“Welcome to Thee Oh Sees, bitch.”
From free-form folk jams to the stiff angularity of krautrock, Thee Oh Sees have been bending disparate genres into garish wallpaper and aluminum siding for their shoddily built garage rock space ship for almost two decades now. But they’ve taken a different studio approach with 2016’s A Weird Exits: the group’s gone full Melvins on us. The 2015 addition of neophyte drummers Ryan Moutinho and Dan Rincon to their live band has fortified John Dwyer’s scratchy, brassy splatter punk into thick, towering slabs of Big Muff-fueled beef. The curious harpsicord and bell sounds that were so prevalent in previous releases like The Master’s Bedroom… and Castlemania lay vaporized in the wake of the opener’s thundering rhythm section. Providence native John Dwyer’s discomforting, falsetto howl is still hard at work on “Dead Man’s Gun,” just barely keeping its head above the tide of viscous sludge that constitutes the record’s mix. The ballsy boost to the band’s collective low-end carries the hilarious titled “Ticklish Warrior” as well, and the song’s Thin Lizzy-esque dual guitar harmonies seem like the final kiss goodbye to the group’s messy art rock sensibilities. Well, for the remainder of the album, at least.
The blunt, bright thickness of it all sounds very reminiscent of Ty Segall’s stoner metal/hipster vanity act Fuzz, with whom Thee Oh Sees share a recording engineer and part time member. It’s not all punishing buzz saw chugging, though. With the album’s first single, “Plastic Plant,” Dwyer hinted that he might have finally moved past his fetishistic obsession with the first British Invasion and proto-punk movements to investigate a few of the tunes that came after. “Pastic Plant” feels almost like Yes during its exuberant single-note passages, and again dabbles in the twin guitar leads that demarcate the New Wave of British Heavy Metal’s most important contributors. The atmosphere oscillates wildly from densely packed with guitar noise and echoes to loose and tranquil enough to throw in a few bursts of flute. Why not, right? Thee Oh sees have at least taken a shot at just about everything else.

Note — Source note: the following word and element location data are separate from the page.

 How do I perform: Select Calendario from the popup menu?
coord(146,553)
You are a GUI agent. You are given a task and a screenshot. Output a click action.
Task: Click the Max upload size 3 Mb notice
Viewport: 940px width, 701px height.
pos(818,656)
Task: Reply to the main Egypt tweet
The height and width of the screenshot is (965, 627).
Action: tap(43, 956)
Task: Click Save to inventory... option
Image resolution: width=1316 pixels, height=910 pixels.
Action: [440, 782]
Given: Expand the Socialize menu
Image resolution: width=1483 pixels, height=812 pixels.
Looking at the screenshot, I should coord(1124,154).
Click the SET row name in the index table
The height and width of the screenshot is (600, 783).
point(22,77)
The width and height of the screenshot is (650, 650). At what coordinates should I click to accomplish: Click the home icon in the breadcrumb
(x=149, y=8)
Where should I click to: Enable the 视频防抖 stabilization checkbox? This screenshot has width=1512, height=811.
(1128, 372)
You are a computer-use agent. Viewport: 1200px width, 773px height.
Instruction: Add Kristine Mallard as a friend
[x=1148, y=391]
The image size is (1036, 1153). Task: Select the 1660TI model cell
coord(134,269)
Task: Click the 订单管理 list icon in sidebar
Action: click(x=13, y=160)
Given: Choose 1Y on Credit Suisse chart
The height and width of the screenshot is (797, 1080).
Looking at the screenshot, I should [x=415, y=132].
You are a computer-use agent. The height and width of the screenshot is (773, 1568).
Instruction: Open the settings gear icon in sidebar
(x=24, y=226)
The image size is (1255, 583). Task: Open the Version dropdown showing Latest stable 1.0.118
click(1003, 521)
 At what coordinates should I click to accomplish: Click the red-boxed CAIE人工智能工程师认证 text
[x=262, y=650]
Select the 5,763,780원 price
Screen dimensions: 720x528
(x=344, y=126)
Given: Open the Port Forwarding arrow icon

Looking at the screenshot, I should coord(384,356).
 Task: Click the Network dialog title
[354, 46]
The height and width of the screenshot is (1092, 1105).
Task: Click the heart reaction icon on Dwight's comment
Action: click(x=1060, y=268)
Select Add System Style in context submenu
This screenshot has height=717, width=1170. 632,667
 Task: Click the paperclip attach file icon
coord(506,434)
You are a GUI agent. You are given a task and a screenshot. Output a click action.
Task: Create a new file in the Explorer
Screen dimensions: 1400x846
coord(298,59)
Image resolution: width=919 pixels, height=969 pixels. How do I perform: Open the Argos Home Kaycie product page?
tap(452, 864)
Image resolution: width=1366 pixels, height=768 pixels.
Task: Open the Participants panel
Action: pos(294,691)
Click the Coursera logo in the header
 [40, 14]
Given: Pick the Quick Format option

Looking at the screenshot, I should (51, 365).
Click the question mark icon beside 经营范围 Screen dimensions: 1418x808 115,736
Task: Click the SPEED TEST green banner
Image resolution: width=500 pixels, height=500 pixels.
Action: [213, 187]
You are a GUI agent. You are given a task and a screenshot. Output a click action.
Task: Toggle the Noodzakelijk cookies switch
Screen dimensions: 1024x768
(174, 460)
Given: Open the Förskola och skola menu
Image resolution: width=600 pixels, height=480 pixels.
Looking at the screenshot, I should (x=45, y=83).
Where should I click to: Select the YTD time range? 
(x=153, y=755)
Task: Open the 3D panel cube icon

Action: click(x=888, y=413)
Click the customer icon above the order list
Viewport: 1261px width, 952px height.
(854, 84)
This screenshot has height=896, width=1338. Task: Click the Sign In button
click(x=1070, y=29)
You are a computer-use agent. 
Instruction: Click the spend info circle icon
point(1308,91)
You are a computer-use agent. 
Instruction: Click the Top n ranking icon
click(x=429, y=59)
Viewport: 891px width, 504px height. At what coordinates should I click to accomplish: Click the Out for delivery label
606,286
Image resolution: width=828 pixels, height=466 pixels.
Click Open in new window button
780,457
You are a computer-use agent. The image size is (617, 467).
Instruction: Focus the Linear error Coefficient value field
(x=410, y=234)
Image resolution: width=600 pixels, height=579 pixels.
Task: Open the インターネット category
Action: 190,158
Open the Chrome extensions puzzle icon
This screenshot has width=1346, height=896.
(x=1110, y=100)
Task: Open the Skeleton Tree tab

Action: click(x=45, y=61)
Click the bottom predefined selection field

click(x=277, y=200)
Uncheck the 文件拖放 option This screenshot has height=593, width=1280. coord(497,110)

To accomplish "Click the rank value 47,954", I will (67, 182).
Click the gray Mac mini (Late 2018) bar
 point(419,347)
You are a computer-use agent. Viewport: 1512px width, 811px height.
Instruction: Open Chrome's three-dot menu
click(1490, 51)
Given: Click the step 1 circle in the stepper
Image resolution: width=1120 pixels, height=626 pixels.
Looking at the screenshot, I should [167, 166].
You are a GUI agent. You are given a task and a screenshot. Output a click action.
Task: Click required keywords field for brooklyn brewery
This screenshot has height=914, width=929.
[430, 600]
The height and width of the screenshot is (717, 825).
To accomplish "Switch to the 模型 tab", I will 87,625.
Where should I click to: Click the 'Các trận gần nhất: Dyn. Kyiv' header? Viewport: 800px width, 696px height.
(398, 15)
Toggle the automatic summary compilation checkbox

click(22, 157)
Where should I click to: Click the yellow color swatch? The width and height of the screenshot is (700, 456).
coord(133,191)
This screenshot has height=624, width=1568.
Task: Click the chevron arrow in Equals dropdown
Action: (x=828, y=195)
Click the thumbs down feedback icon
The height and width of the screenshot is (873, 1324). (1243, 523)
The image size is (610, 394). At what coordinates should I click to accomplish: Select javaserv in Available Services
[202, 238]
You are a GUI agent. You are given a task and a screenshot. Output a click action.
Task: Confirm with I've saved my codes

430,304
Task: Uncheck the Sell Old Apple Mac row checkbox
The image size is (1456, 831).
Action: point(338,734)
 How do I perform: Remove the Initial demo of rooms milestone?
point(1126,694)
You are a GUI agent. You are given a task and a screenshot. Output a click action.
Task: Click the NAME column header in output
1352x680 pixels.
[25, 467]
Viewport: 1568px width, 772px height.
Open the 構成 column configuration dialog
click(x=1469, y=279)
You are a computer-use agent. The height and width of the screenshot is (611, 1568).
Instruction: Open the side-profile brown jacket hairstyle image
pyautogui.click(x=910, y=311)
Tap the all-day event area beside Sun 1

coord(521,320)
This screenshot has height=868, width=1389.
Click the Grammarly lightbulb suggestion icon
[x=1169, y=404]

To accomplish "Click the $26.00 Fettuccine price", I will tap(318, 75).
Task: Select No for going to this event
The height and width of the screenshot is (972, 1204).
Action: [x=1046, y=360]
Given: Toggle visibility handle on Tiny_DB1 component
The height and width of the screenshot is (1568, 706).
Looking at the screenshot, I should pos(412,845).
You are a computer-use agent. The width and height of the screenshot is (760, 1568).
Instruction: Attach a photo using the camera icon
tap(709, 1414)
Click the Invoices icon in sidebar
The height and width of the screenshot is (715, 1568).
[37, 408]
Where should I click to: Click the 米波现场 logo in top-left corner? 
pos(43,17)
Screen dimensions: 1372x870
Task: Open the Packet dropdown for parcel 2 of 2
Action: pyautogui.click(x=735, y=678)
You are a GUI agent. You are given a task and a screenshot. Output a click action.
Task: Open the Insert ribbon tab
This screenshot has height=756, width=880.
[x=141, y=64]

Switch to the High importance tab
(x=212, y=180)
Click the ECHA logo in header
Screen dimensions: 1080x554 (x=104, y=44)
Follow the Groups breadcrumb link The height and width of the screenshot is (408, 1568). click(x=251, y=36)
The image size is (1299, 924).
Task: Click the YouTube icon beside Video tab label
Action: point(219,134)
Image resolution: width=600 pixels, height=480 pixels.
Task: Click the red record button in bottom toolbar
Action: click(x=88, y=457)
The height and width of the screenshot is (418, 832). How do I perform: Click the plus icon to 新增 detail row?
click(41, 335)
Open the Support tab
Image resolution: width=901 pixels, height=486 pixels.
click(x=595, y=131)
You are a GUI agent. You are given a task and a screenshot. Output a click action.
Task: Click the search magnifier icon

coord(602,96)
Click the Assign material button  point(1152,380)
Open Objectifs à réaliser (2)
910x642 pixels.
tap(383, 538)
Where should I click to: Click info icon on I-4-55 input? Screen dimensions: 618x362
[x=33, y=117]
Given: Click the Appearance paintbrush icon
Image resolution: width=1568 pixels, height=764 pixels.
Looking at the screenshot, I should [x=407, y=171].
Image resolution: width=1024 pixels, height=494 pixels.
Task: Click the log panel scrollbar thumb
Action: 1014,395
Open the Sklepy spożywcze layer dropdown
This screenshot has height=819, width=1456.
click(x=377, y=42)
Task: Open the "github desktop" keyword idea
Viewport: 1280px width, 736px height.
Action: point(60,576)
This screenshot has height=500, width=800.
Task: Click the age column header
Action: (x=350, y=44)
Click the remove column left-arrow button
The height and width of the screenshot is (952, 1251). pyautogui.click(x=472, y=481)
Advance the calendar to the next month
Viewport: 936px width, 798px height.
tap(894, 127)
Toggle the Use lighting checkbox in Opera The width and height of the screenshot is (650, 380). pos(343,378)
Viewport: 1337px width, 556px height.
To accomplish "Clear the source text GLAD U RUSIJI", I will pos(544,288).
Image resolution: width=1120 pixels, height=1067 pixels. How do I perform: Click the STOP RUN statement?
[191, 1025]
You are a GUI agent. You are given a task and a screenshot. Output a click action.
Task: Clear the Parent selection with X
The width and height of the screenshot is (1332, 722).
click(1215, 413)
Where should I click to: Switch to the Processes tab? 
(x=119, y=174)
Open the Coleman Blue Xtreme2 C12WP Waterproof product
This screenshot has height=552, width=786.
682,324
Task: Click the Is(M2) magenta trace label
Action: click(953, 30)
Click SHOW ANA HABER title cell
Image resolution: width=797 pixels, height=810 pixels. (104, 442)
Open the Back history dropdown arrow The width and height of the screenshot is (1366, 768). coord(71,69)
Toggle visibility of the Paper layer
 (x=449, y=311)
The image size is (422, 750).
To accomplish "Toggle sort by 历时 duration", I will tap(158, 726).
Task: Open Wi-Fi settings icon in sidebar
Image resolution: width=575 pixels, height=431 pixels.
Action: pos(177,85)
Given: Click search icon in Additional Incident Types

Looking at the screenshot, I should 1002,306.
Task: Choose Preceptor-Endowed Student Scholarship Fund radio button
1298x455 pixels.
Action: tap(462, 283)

Even when they ditch the album’s sound du jour and get characteristically scratchy and spastic and weird in “Gelatinous Cube,” Dwyer’s SG is so distantly dialed into the tone of low-end warmth that his usual approach feels somewhat diminished, somehow less sharp and abrasive. It’s got plenty of tremolo waiting and unhinged wildman shrieks to satiate the OG OC purists, but such fans may justifiable balk and the baffling cut “Jammed Entrance,” a cosmic, spaced out bass-driven instrumental sparsely dotted with retro synths noodling. At the end of the day, both punks and hippies will be satisfied by A Weird Exits, though the former group less so than by Thee Oh Sees’ earlier efforts.